Today was amazing. I am totally buzzing and ready to drop from too little sleep and too much activity, but I am so glad that I was able to do everything I had planned. After five months of attending all-day school, I was finally able to spend some time observing my son's class, and I was blown away. My sweet James is almost six years old, and much of his education has been adapted to meet his special needs as an autistic. This has mostly centered around speech therapy and efforts to fully develop his fine motor skills so that he can someday write and speak to the world at large. The process has been long and difficult, for, as his first speech therapist explained, she had to start at zero to teach him language. But this current school year has been marked by tremendous progress on every front, most noticeably an increase in communication. One example is the yes or no question; for so long, a question asked in this format got no response, then if prompted to answer "yes or no", he would simply repeat "Yes or no." So we were overjoyed when he began to answer a straight "Yes" or "No", in accordance with his actual wants and needs.

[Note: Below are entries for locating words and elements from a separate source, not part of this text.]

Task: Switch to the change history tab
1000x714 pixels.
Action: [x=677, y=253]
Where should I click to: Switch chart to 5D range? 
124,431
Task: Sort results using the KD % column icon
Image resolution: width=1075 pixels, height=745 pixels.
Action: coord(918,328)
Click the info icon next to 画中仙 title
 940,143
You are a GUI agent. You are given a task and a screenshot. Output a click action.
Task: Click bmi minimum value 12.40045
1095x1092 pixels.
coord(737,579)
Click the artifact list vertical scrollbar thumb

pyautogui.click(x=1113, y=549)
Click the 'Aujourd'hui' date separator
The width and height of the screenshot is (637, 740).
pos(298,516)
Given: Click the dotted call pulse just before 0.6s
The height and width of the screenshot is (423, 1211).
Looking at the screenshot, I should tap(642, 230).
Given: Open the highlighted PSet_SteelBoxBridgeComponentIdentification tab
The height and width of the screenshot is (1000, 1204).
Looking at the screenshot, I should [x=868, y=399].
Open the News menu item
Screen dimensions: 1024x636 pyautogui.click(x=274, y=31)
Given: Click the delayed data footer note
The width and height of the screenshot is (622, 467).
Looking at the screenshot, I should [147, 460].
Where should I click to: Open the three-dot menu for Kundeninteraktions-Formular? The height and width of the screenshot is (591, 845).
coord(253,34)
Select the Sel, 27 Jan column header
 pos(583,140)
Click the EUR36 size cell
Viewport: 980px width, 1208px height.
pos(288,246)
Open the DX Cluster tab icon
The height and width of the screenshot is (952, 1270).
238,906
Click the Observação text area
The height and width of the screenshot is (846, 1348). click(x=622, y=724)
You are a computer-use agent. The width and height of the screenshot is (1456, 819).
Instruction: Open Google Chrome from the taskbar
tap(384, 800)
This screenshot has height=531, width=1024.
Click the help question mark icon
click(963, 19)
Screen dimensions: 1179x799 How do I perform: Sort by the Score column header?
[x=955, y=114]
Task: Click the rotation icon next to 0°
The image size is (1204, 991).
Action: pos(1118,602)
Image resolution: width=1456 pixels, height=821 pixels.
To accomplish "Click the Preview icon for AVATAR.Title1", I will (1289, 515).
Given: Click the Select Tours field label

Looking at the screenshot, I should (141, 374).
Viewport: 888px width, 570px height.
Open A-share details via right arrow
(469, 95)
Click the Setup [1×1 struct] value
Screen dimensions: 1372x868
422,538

Therefore, I was completely floored to hear my son sing along with FOUR different songs with his class in circle time, followed by an individual recitation of the Pledge of Allegiance. Does my son know what "One nation, indivisible" or "Liberty and justice for all" mean? No. But he said those words, that unifying pledge, without hesitation, and I wanted to cry, my heart was so full. James actually has a friend in his class, his buddy from the bus, Sam. I met Sam on the first day of school. Its hard to miss him. He's the boy in the wheelchair. Now, for all the difficulties and extra services needed to raise a child with autism, I cannot imagine how much more Sam's parents have to do for him. I will admit, whenever I see anyone in a chair, I just think of how much WORK the people around them have to put in. And here I sat, in this classroom full of children with special needs, feeling so proud of my child and all he has overcome, and then Sam spoke. He talked back and forth with the teacher about how he lost another tooth over the weekend. He smiled and participated in the circle time. A little later, during their free time, with my son happily crashing cars on the floor, I found myself sitting beside Sam. Somehow spider webs came up, and how that is a spider's home. I turned to Sam and asked, "Do you live in a web?" I didn't know what to expect; with my own children, I don't get much of a response from the imaginative conversation attempts. Sam turned his mega-watt smile on me, and said, "No." He waited. "Do you live in a tree?" I asked. He thought about this for a moment, and his smile got even brighter (how that was possible, I don't know). "YES!" he said. "I live in a tree! Tell the teacher! Tell her right now! I live in a tree!" I started cracking up at his answer, and then we looked around the room and decided that two other boys in the class live in a cave in a mountain, and James and Sam live together in a house in a tree. In that moment, that small conversation, I got a glimpse of what his parents must feel every day...not how difficult he is, but what a JOY he is. Yes, his food has to be mashed and thickened for every meal. An adult is needed to push his chair around the building, and he rides the special bus that has a lift to get him on and off everyday. But that's the what. Sam is the who.
It seems to be the theme of my adult life, this realization that every person is actually a person; not a stereotype or a label. No one thing defines me, nor my children, so why do I always assume that it does others? Today was amazing. Not just because my son is getting a fantastic education, but because I am too.